◆ **Exercise objective**
Copy these lines with every "heading" swapped for "section title" and everything else unchanged, leaving out the pictures.

::::::::

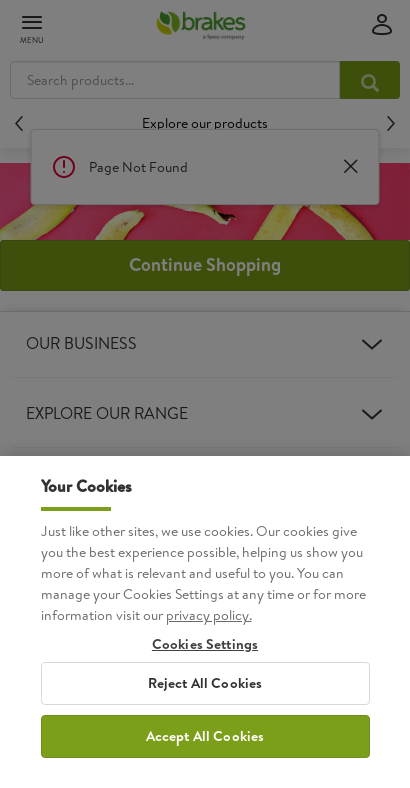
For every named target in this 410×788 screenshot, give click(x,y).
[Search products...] (370, 80)
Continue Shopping (205, 264)
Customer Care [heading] (205, 554)
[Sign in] (382, 25)
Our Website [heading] (205, 484)
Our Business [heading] (205, 344)
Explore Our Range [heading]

::::::::

◆ **Result of the exercise**
For every named target in this 410×788 screenshot, give click(x,y).
[Search products...] (370, 80)
Continue Shopping (205, 264)
Customer Care [section title] (205, 554)
[Sign in] (382, 25)
Our Website [section title] (205, 484)
Our Business [section title] (205, 344)
Explore Our Range [section title]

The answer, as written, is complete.